## [To be done]
Could you render the items as a numbered list, starting at the very first line and ending at the line that contains "click(65, 113)", with blank lines and pictures left out?

--- START Record list ---

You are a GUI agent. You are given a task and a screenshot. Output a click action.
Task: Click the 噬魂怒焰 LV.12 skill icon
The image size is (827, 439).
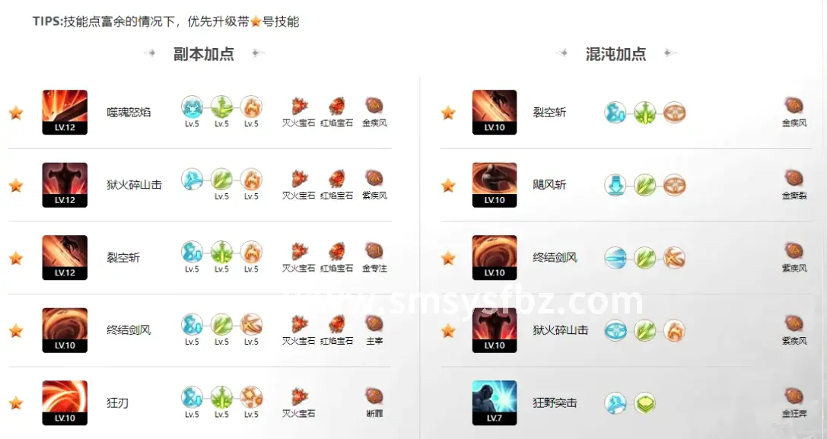click(65, 113)
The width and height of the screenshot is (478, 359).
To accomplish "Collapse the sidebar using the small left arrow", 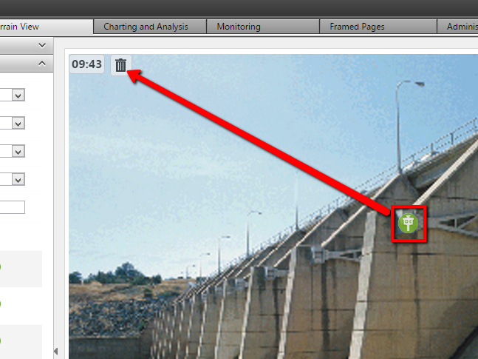I will (56, 351).
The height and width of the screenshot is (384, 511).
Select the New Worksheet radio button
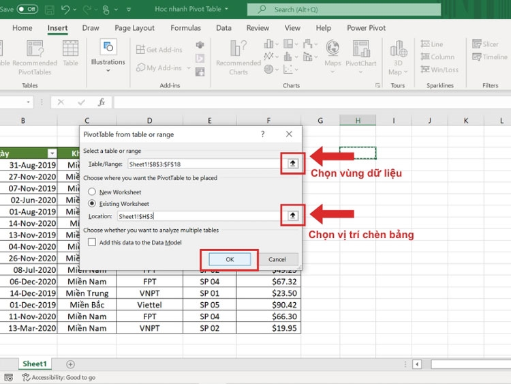[92, 192]
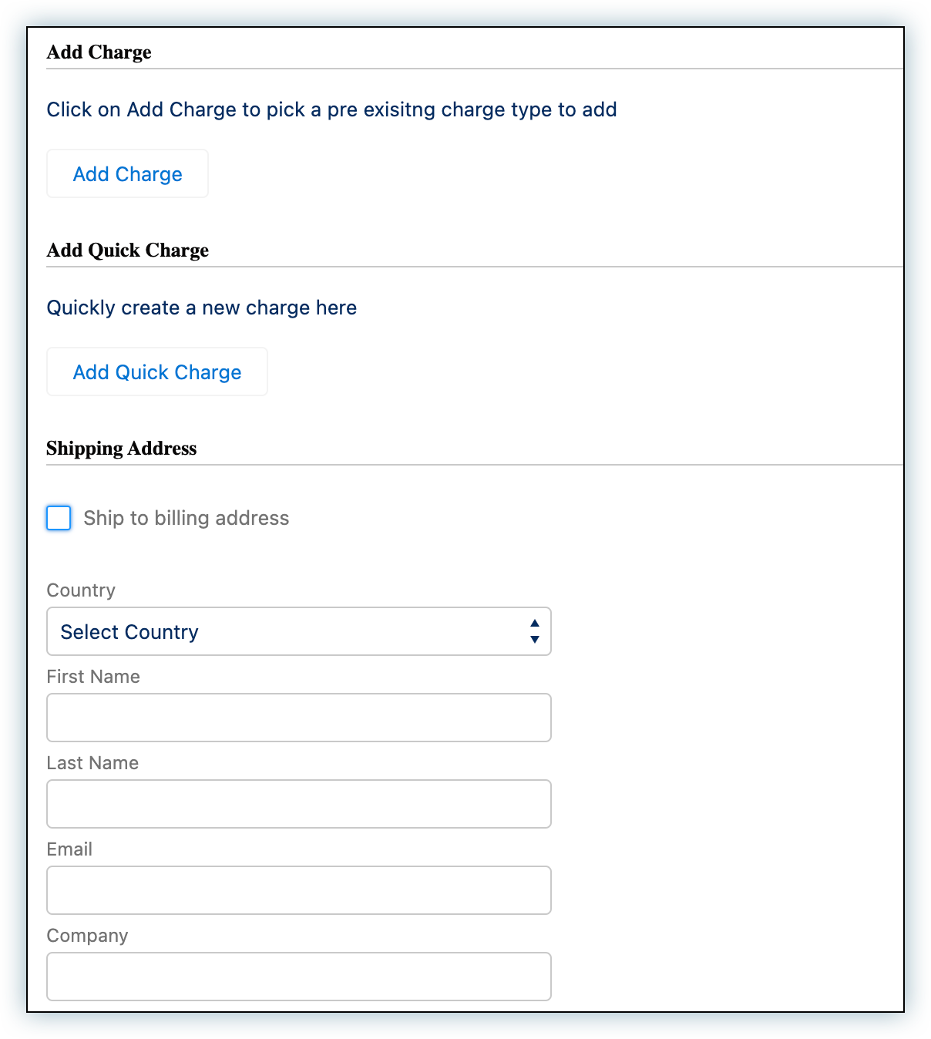Screen dimensions: 931x1039
Task: Click the 'Ship to billing address' label text
Action: [186, 518]
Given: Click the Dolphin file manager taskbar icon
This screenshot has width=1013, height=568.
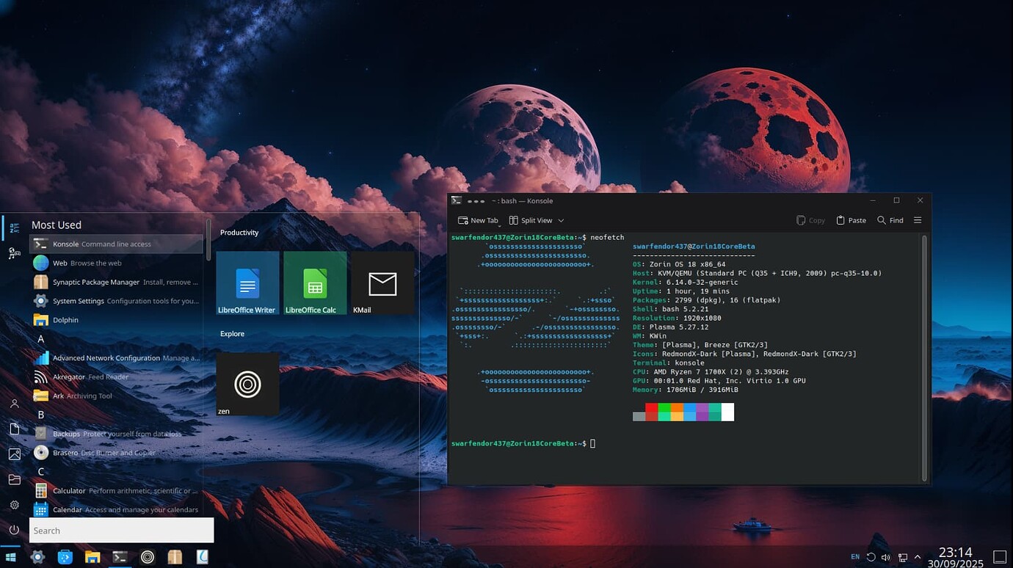Looking at the screenshot, I should pyautogui.click(x=92, y=557).
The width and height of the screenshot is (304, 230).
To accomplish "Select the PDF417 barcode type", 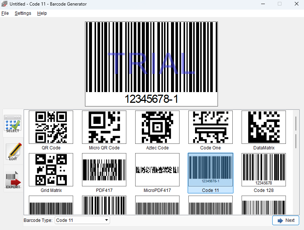I will (104, 170).
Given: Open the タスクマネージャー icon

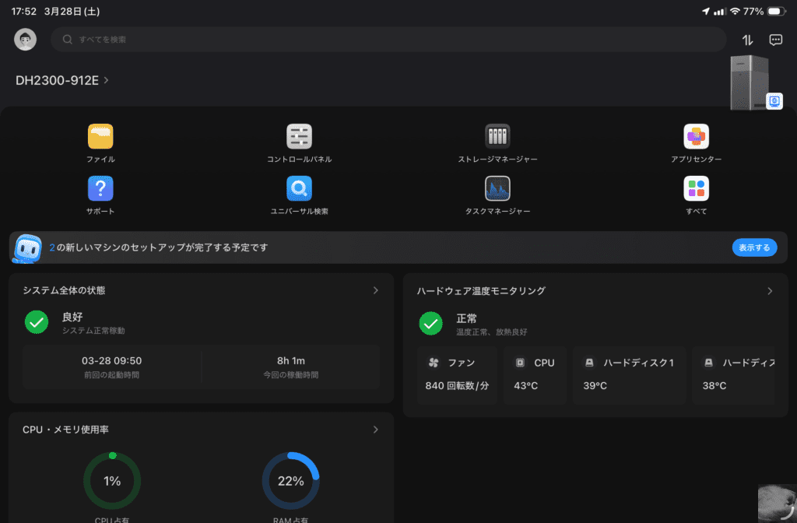Looking at the screenshot, I should (x=497, y=189).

--- END Record list ---

## [Task result]
1. You are a GUI agent. You are given a task and a screenshot. Output a click action.
2. Task: Click the 噬魂怒焰 LV.12 skill icon
3. The image size is (827, 439).
4. click(65, 113)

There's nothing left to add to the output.